Pharmacokinetics of lidocaine following the application of 5% lidocaine patches to cats

Lidocaine patches have been used to provide local analgesia in dogs and cats. We conducted this study to assess the systemic and local absorption of lidocaine from topical patches in cats. Eight 2‐year‐old cats received either intravenous lidocaine at 2 mg/kg or one 700 mg lidocaine patch placed on the lateral thorax for 72 h, in a cross‐over randomized repeated measures design. Plasma was collected at specific times and the skin was biopsied at the time of patch removal for the quantitative analysis of lidocaine and its major metabolite, monoethylglycinexylidide (MEGX), by gas chromatography with mass spectrometry.

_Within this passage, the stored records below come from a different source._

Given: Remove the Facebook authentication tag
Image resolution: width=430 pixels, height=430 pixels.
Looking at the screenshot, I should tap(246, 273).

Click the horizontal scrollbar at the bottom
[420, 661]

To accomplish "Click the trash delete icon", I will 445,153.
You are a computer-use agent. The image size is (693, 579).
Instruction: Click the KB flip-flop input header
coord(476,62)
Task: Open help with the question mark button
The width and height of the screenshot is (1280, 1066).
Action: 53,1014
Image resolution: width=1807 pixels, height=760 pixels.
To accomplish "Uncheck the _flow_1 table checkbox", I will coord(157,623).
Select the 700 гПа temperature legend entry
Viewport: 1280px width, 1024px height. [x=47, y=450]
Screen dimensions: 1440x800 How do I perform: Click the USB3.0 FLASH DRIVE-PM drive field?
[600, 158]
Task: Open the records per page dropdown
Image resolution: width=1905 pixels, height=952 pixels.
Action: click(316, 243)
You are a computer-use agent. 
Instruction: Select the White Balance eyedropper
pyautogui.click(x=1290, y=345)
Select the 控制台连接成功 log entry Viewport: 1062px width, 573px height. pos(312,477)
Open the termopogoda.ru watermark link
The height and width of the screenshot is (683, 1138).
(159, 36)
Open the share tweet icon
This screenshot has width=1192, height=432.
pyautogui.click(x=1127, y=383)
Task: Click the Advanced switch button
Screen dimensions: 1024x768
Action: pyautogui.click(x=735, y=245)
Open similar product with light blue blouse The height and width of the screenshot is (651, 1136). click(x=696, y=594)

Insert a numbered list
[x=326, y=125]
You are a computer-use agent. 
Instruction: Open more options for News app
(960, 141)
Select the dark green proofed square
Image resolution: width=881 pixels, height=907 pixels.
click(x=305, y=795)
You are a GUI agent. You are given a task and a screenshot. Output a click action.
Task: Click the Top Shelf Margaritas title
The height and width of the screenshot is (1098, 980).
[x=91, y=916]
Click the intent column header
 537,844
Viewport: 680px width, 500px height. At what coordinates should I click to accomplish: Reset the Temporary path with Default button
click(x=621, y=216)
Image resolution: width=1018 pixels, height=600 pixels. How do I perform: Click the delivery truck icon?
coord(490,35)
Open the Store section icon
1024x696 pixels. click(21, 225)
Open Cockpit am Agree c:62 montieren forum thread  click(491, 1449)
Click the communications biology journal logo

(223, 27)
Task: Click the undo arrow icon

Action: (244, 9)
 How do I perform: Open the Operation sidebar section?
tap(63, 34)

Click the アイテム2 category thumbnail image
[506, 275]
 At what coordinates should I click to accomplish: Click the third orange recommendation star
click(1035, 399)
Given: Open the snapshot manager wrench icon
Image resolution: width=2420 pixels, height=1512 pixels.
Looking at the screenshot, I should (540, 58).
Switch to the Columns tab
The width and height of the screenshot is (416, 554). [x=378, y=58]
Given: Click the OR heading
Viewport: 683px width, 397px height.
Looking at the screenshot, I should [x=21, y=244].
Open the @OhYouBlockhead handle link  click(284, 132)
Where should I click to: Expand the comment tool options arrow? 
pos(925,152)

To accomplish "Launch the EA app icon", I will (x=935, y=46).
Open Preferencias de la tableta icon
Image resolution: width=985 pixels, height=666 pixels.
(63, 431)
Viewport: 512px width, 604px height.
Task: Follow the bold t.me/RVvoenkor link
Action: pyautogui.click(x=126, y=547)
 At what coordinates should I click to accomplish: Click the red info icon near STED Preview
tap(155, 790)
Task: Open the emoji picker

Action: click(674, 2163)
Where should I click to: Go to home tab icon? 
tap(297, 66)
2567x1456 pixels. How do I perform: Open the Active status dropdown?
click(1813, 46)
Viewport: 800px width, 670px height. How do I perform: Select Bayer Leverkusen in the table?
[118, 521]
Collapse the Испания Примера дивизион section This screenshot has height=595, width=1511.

Percent absorption time plots for systemic lidocaine appearance were constructed using the Loo‐Riegelman method. Approximately, constant rate absorption was observed from 12–72 h after patch application at a mean ± SD rate of 109 ± 49 μg/kg/h, resulting in steady‐state lidocaine plasma concentrations of 0.083 ± 0.032 μg/mL and MEGX concentrations of 0.012 ± 0.009 μg/mL. Overall bioavailability of transdermal lidocaine was 6.3 ± 2.7%, and only 56 ± 29% of the total lidocaine dose delivered by the patch reached systemic circulation. Skin lidocaine concentrations were much higher than plasma concentrations, at 211 ± 113 μg/g in the thoracic skin beneath the patch and 2.2 ± 0.6 μg/g in the contralateral thoracic skin without the patch. As both lidocaine and MEGX were recovered from contralateral skin, it is likely that lidocaine accumulated in the skin from low systemic concentrations of circulating lidocaine over the 72‐h period of patch application. Plasma lidocaine concentrations remained well below systemically toxic concentrations, and no obvious clinical side effects were observed in any of the cats. The low systemic absorption rate coupled with high local lidocaine concentrations on the skin support the safe use of lidocaine patches in cats.